▸ **What is required**: Set down all of the data exactly as it appears.

====== Exercise inputs ======

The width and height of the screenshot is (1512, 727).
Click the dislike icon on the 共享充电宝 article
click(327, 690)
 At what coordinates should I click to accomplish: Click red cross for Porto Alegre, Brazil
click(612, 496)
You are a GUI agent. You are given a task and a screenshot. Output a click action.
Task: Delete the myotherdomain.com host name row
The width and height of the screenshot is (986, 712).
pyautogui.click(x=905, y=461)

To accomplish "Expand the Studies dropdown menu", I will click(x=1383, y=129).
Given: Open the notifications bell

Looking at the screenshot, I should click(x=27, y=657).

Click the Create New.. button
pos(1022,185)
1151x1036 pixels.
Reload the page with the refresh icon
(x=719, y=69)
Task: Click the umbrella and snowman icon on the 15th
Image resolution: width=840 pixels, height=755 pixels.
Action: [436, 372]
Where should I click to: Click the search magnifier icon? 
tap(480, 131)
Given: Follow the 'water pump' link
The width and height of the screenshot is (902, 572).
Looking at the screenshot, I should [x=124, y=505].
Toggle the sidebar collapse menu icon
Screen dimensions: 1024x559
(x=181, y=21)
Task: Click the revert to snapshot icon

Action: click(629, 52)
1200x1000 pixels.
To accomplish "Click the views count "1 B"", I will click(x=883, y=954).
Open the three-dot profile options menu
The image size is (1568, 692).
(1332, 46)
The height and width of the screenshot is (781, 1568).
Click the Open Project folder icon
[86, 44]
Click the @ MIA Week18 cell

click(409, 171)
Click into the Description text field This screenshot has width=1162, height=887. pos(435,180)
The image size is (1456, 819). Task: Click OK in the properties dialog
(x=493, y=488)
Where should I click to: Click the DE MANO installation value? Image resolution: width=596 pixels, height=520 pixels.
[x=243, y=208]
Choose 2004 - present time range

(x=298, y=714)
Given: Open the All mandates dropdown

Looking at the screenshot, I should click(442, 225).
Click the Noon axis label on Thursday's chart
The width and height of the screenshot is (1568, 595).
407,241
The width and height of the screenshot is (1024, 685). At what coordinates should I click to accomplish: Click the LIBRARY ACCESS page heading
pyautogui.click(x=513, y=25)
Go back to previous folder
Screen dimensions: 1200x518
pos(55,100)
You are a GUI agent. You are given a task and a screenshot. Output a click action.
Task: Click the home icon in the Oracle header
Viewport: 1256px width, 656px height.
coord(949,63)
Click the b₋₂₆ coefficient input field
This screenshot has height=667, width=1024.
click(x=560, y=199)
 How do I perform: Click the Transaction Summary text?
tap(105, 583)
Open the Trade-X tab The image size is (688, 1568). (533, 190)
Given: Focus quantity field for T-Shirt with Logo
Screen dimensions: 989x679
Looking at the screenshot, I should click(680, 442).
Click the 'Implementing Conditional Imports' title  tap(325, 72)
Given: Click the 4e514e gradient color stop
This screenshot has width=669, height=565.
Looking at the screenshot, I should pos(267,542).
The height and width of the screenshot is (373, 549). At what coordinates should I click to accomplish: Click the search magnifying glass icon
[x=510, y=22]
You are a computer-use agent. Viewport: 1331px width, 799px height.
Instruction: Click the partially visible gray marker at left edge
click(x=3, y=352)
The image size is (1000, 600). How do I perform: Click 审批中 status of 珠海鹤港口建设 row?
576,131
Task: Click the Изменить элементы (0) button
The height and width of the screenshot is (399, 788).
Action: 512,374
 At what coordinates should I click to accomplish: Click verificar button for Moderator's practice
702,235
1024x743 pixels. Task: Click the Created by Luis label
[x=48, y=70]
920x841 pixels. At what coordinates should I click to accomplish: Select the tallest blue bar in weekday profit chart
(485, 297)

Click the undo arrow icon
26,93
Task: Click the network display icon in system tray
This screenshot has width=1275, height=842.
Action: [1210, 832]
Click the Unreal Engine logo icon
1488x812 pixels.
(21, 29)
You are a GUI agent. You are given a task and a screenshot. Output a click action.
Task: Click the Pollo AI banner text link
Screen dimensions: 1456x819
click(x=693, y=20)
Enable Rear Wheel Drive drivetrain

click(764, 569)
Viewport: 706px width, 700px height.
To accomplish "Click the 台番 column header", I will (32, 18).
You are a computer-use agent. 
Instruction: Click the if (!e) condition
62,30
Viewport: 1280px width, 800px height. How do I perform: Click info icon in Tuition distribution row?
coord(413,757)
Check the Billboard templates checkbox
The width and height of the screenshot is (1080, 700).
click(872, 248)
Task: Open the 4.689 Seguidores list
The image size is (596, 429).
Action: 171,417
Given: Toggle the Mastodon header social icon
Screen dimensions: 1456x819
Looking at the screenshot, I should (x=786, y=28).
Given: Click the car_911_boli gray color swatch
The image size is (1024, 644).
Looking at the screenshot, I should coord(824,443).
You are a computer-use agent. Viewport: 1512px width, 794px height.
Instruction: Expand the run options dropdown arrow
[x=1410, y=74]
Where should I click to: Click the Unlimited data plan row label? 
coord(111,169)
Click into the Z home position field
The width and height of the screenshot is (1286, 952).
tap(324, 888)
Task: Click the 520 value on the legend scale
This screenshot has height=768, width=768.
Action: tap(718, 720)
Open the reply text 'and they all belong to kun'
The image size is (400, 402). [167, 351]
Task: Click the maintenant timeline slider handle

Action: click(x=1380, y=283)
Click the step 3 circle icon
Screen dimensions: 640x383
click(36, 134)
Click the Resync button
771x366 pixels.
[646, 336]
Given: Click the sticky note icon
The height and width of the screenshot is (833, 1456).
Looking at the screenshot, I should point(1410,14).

======

▸ **Exercise response**:
The width and height of the screenshot is (1512, 727).
Click the dislike icon on the 共享充电宝 article
click(327, 690)
 At what coordinates should I click to accomplish: Click red cross for Porto Alegre, Brazil
click(612, 496)
You are a GUI agent. You are given a task and a screenshot. Output a click action.
Task: Delete the myotherdomain.com host name row
The width and height of the screenshot is (986, 712).
pyautogui.click(x=905, y=461)

To accomplish "Expand the Studies dropdown menu", I will click(x=1383, y=129).
Given: Open the notifications bell

Looking at the screenshot, I should click(x=27, y=657).

Click the Create New.. button
pos(1022,185)
1151x1036 pixels.
Reload the page with the refresh icon
(x=719, y=69)
Task: Click the umbrella and snowman icon on the 15th
Image resolution: width=840 pixels, height=755 pixels.
Action: [436, 372]
Where should I click to: Click the search magnifier icon? 
tap(480, 131)
Given: Follow the 'water pump' link
The width and height of the screenshot is (902, 572).
Looking at the screenshot, I should [x=124, y=505].
Toggle the sidebar collapse menu icon
Screen dimensions: 1024x559
(x=181, y=21)
Task: Click the revert to snapshot icon

Action: click(629, 52)
1200x1000 pixels.
To accomplish "Click the views count "1 B"", I will click(x=883, y=954).
Open the three-dot profile options menu
The image size is (1568, 692).
(1332, 46)
The height and width of the screenshot is (781, 1568).
Click the Open Project folder icon
[86, 44]
Click the @ MIA Week18 cell

click(409, 171)
Click into the Description text field This screenshot has width=1162, height=887. pos(435,180)
The image size is (1456, 819). Task: Click OK in the properties dialog
(x=493, y=488)
Where should I click to: Click the DE MANO installation value? Image resolution: width=596 pixels, height=520 pixels.
[x=243, y=208]
Choose 2004 - present time range

(x=298, y=714)
Given: Open the All mandates dropdown

Looking at the screenshot, I should click(442, 225).
Click the Noon axis label on Thursday's chart
The width and height of the screenshot is (1568, 595).
407,241
The width and height of the screenshot is (1024, 685). At what coordinates should I click to accomplish: Click the LIBRARY ACCESS page heading
pyautogui.click(x=513, y=25)
Go back to previous folder
Screen dimensions: 1200x518
pos(55,100)
You are a GUI agent. You are given a task and a screenshot. Output a click action.
Task: Click the home icon in the Oracle header
Viewport: 1256px width, 656px height.
coord(949,63)
Click the b₋₂₆ coefficient input field
This screenshot has height=667, width=1024.
click(x=560, y=199)
 How do I perform: Click the Transaction Summary text?
tap(105, 583)
Open the Trade-X tab The image size is (688, 1568). (533, 190)
Given: Focus quantity field for T-Shirt with Logo
Screen dimensions: 989x679
Looking at the screenshot, I should click(680, 442).
Click the 'Implementing Conditional Imports' title  tap(325, 72)
Given: Click the 4e514e gradient color stop
This screenshot has width=669, height=565.
Looking at the screenshot, I should pos(267,542).
The height and width of the screenshot is (373, 549). At what coordinates should I click to accomplish: Click the search magnifying glass icon
[x=510, y=22]
You are a computer-use agent. Viewport: 1331px width, 799px height.
Instruction: Click the partially visible gray marker at left edge
click(x=3, y=352)
The image size is (1000, 600). How do I perform: Click 审批中 status of 珠海鹤港口建设 row?
576,131
Task: Click the Изменить элементы (0) button
The height and width of the screenshot is (399, 788).
Action: 512,374
 At what coordinates should I click to accomplish: Click verificar button for Moderator's practice
702,235
1024x743 pixels. Task: Click the Created by Luis label
[x=48, y=70]
920x841 pixels. At what coordinates should I click to accomplish: Select the tallest blue bar in weekday profit chart
(485, 297)

Click the undo arrow icon
26,93
Task: Click the network display icon in system tray
This screenshot has width=1275, height=842.
Action: [1210, 832]
Click the Unreal Engine logo icon
1488x812 pixels.
(21, 29)
You are a GUI agent. You are given a task and a screenshot. Output a click action.
Task: Click the Pollo AI banner text link
Screen dimensions: 1456x819
click(x=693, y=20)
Enable Rear Wheel Drive drivetrain

click(764, 569)
Viewport: 706px width, 700px height.
To accomplish "Click the 台番 column header", I will (32, 18).
You are a computer-use agent. 
Instruction: Click the if (!e) condition
62,30
Viewport: 1280px width, 800px height. How do I perform: Click info icon in Tuition distribution row?
coord(413,757)
Check the Billboard templates checkbox
The width and height of the screenshot is (1080, 700).
click(872, 248)
Task: Open the 4.689 Seguidores list
The image size is (596, 429).
Action: 171,417
Given: Toggle the Mastodon header social icon
Screen dimensions: 1456x819
Looking at the screenshot, I should (x=786, y=28).
Given: Click the car_911_boli gray color swatch
The image size is (1024, 644).
Looking at the screenshot, I should coord(824,443).
You are a computer-use agent. Viewport: 1512px width, 794px height.
Instruction: Expand the run options dropdown arrow
[x=1410, y=74]
Where should I click to: Click the Unlimited data plan row label? 
coord(111,169)
Click into the Z home position field
The width and height of the screenshot is (1286, 952).
tap(324, 888)
Task: Click the 520 value on the legend scale
This screenshot has height=768, width=768.
Action: tap(718, 720)
Open the reply text 'and they all belong to kun'
The image size is (400, 402). [167, 351]
Task: Click the maintenant timeline slider handle

Action: click(x=1380, y=283)
Click the step 3 circle icon
Screen dimensions: 640x383
click(36, 134)
Click the Resync button
771x366 pixels.
[646, 336]
Given: Click the sticky note icon
The height and width of the screenshot is (833, 1456).
Looking at the screenshot, I should point(1410,14).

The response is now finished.